In College Point Sav. Bank v Tomlinson (42 Misc 2d 1061, 1063, supra) the court, citing Sirianni, stated: "Payments by a wife under the same circumstances may also be considered as *689a gift. The question in each case, is one of fact * * * The report of the Referee here does not contain any finding on this aspect of the case although he took extensive testimony in relation thereto.”

The matter was then referred back to the referee for an appropriate factual finding.

In Cagan v Cagan (56 Misc 2d 1045, supra) the court cites Sirianni and concludes that a tenant by the entirety who is in possession to the exclusion of the cotenant and who pays all the carrying charges is entitled to contribution from the ousted cotenant for the payments made. In addition, the court held that the ousted tenant was entitled to a setoff for the reasonable rental value of the use of the premises. This resulted in a standoff. This court does not agree with the holding in Cagan nor is it bound to follow the same. If the theory applied in Cagan had been the holding of Sirianni, then in Sirianni the court would have granted the excluded husband both a recovery for the use and benefits denied him and contribution from the wife for expenditures made by him. This they did not do.

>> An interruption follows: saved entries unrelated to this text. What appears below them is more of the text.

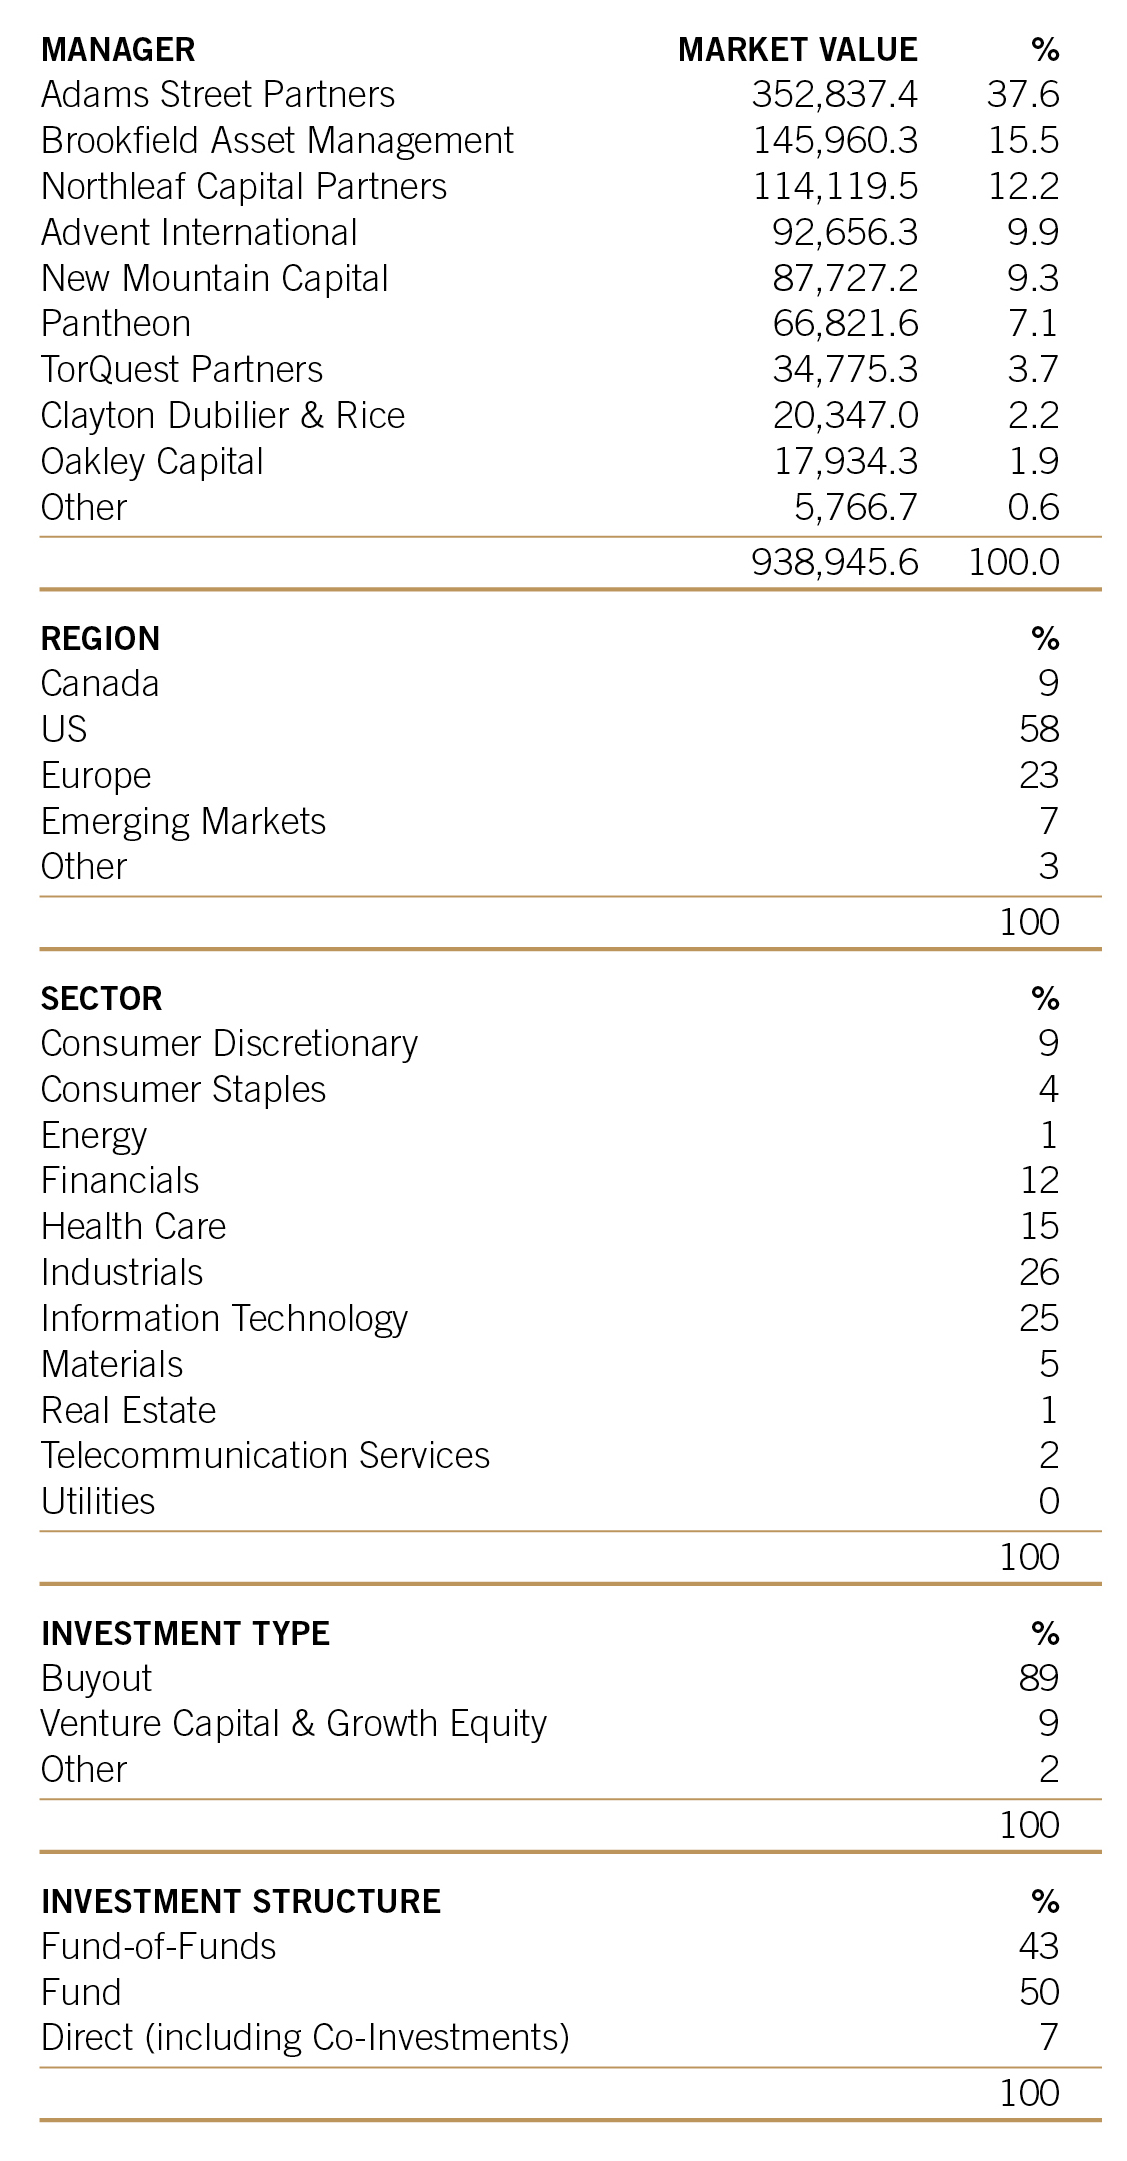Select the REGION section heading
Image resolution: width=1127 pixels, height=2161 pixels.
coord(100,638)
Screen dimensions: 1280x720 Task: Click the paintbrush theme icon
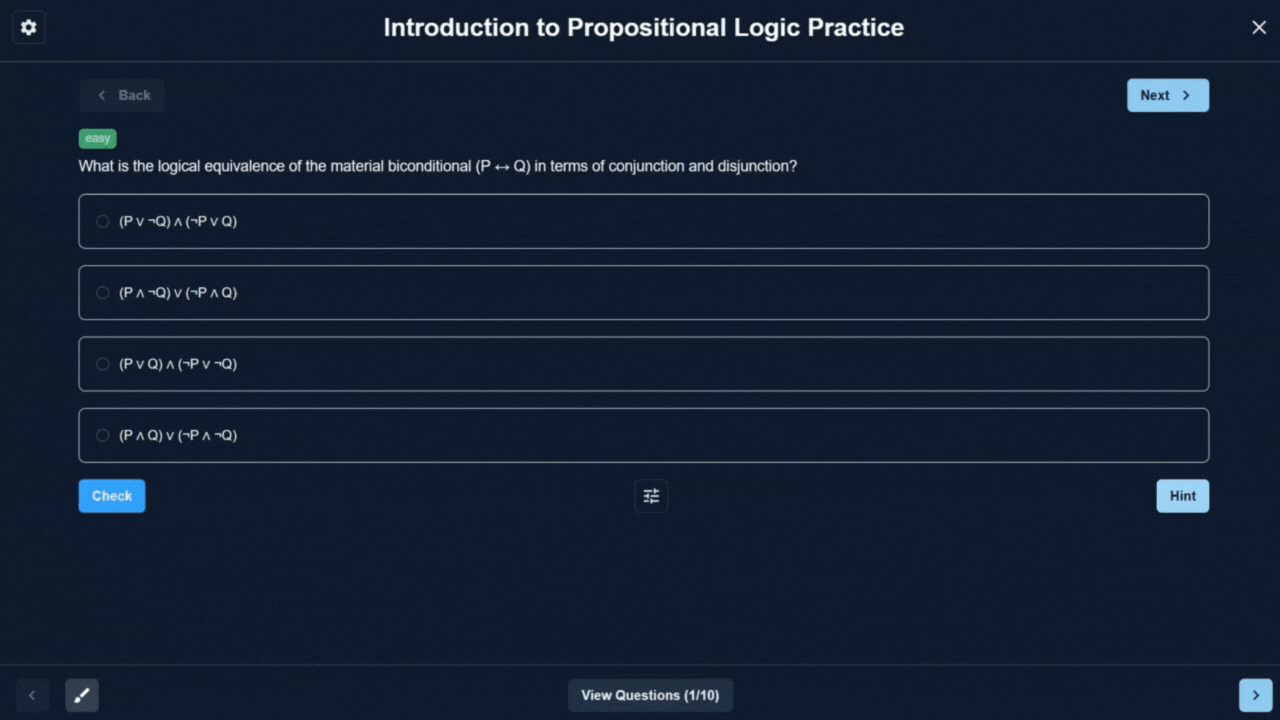pyautogui.click(x=82, y=695)
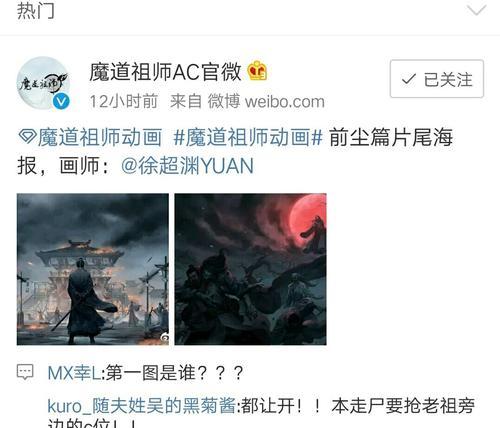Image resolution: width=500 pixels, height=428 pixels.
Task: Click the blue verified V badge
Action: 62,101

In the instant case, the only facts adduced before the Referee relative to the point in issue are that the husband and wife were living apart and that she had made the payments. Even assuming that the Referee had found, or would find on a rehearing, that the plaintiff, at some point had ceased to have any affection for defendant, as she now contends, this "would not, standing alone, require a contrary conclusion.” (Sirianni v Sirianni, 14 AD2d 432, supra.)

Contrary to Sirianni, plaintiff here enjoyed the benefits of the marital residence and moreover, payments made by her were "to preserve a roof over the heads of myself and my five children.” Certainly, in view of defendant’s inability to support the children during the period of his incarceration, it was "in the discharge of [plaintiffs] marital obligation” to support the children (Domestic Relations Law, § 32, subd 3). So far as defendant may have also had an obligation to support, it must be pointed out that the Family Court has already fixed the amount of that obligation.

The motion to reargue is granted, and as granted the court adheres to its original decision.